_Records to process_
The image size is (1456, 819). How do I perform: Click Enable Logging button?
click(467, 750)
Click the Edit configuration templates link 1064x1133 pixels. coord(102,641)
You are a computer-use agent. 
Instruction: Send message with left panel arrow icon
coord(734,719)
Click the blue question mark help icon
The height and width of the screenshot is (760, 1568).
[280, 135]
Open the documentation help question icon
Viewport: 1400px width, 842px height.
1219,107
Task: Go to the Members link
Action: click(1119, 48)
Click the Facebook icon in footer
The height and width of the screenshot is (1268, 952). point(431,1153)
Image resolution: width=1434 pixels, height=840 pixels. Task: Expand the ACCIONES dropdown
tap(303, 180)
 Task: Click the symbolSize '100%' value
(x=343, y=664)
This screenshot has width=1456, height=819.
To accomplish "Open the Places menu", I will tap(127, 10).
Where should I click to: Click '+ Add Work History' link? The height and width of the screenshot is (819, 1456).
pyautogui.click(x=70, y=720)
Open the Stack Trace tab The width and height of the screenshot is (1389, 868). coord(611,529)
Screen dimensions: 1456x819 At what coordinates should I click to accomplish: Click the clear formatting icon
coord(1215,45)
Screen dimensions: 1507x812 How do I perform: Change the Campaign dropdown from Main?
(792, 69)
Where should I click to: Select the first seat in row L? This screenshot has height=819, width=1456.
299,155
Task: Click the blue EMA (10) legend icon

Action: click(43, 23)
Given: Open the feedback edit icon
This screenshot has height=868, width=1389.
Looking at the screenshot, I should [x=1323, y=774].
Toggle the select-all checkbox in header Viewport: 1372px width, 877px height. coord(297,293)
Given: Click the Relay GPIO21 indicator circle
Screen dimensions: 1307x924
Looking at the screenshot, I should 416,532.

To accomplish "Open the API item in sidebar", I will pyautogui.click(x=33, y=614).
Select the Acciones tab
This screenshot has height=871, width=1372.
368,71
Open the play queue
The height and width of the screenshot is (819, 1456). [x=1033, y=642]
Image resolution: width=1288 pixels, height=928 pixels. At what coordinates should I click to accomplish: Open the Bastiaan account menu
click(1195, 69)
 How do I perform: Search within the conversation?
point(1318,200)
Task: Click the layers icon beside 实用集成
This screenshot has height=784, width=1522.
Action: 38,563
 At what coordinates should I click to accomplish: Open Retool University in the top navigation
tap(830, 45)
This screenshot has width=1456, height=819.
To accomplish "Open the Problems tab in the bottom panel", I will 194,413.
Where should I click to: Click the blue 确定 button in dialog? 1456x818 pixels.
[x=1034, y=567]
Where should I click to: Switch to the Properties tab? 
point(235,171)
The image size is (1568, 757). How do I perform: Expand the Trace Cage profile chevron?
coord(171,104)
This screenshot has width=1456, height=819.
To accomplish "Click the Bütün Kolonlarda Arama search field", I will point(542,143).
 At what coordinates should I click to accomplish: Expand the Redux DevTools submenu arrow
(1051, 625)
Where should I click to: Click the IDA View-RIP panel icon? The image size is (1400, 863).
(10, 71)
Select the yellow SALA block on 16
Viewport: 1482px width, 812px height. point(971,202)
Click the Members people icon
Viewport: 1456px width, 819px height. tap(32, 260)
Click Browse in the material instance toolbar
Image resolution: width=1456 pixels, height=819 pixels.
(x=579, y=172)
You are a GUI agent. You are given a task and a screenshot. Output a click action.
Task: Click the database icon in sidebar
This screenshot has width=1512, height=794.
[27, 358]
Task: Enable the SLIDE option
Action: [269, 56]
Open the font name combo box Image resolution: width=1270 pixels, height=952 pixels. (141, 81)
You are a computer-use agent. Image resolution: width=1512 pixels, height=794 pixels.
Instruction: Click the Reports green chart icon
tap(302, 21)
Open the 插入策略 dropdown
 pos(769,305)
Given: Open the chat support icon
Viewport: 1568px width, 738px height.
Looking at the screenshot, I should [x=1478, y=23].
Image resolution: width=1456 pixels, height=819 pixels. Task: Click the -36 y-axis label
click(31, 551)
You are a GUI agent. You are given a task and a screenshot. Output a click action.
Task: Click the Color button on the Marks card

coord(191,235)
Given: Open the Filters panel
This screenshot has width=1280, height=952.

_What you have to do_
Exactly as given, repeat each line above.

_Solved exercise_
The image size is (1456, 819). How do I perform: Click Enable Logging button?
click(467, 750)
Click the Edit configuration templates link 1064x1133 pixels. coord(102,641)
You are a computer-use agent. 
Instruction: Send message with left panel arrow icon
coord(734,719)
Click the blue question mark help icon
The height and width of the screenshot is (760, 1568).
[280, 135]
Open the documentation help question icon
Viewport: 1400px width, 842px height.
1219,107
Task: Go to the Members link
Action: click(1119, 48)
Click the Facebook icon in footer
The height and width of the screenshot is (1268, 952). point(431,1153)
Image resolution: width=1434 pixels, height=840 pixels. Task: Expand the ACCIONES dropdown
tap(303, 180)
 Task: Click the symbolSize '100%' value
(x=343, y=664)
This screenshot has width=1456, height=819.
To accomplish "Open the Places menu", I will tap(127, 10).
Where should I click to: Click '+ Add Work History' link? The height and width of the screenshot is (819, 1456).
pyautogui.click(x=70, y=720)
Open the Stack Trace tab The width and height of the screenshot is (1389, 868). coord(611,529)
Screen dimensions: 1456x819 At what coordinates should I click to accomplish: Click the clear formatting icon
coord(1215,45)
Screen dimensions: 1507x812 How do I perform: Change the Campaign dropdown from Main?
(792, 69)
Where should I click to: Select the first seat in row L? This screenshot has height=819, width=1456.
299,155
Task: Click the blue EMA (10) legend icon

Action: click(43, 23)
Given: Open the feedback edit icon
This screenshot has height=868, width=1389.
Looking at the screenshot, I should [x=1323, y=774].
Toggle the select-all checkbox in header Viewport: 1372px width, 877px height. coord(297,293)
Given: Click the Relay GPIO21 indicator circle
Screen dimensions: 1307x924
Looking at the screenshot, I should 416,532.

To accomplish "Open the API item in sidebar", I will pyautogui.click(x=33, y=614).
Select the Acciones tab
This screenshot has height=871, width=1372.
368,71
Open the play queue
The height and width of the screenshot is (819, 1456). [x=1033, y=642]
Image resolution: width=1288 pixels, height=928 pixels. At what coordinates should I click to accomplish: Open the Bastiaan account menu
click(1195, 69)
 How do I perform: Search within the conversation?
point(1318,200)
Task: Click the layers icon beside 实用集成
This screenshot has height=784, width=1522.
Action: 38,563
 At what coordinates should I click to accomplish: Open Retool University in the top navigation
tap(830, 45)
This screenshot has width=1456, height=819.
To accomplish "Open the Problems tab in the bottom panel", I will 194,413.
Where should I click to: Click the blue 确定 button in dialog? 1456x818 pixels.
[x=1034, y=567]
Where should I click to: Switch to the Properties tab? 
point(235,171)
The image size is (1568, 757). How do I perform: Expand the Trace Cage profile chevron?
coord(171,104)
This screenshot has width=1456, height=819.
To accomplish "Click the Bütün Kolonlarda Arama search field", I will point(542,143).
 At what coordinates should I click to accomplish: Expand the Redux DevTools submenu arrow
(1051, 625)
Where should I click to: Click the IDA View-RIP panel icon? The image size is (1400, 863).
(10, 71)
Select the yellow SALA block on 16
Viewport: 1482px width, 812px height. point(971,202)
Click the Members people icon
Viewport: 1456px width, 819px height. tap(32, 260)
Click Browse in the material instance toolbar
Image resolution: width=1456 pixels, height=819 pixels.
(x=579, y=172)
You are a GUI agent. You are given a task and a screenshot. Output a click action.
Task: Click the database icon in sidebar
This screenshot has width=1512, height=794.
[27, 358]
Task: Enable the SLIDE option
Action: [269, 56]
Open the font name combo box Image resolution: width=1270 pixels, height=952 pixels. (141, 81)
You are a computer-use agent. Image resolution: width=1512 pixels, height=794 pixels.
Instruction: Click the Reports green chart icon
tap(302, 21)
Open the 插入策略 dropdown
 pos(769,305)
Given: Open the chat support icon
Viewport: 1568px width, 738px height.
Looking at the screenshot, I should [x=1478, y=23].
Image resolution: width=1456 pixels, height=819 pixels. Task: Click the -36 y-axis label
click(31, 551)
You are a GUI agent. You are given a task and a screenshot. Output a click action.
Task: Click the Color button on the Marks card

coord(191,235)
Given: Open the Filters panel
This screenshot has width=1280, height=952.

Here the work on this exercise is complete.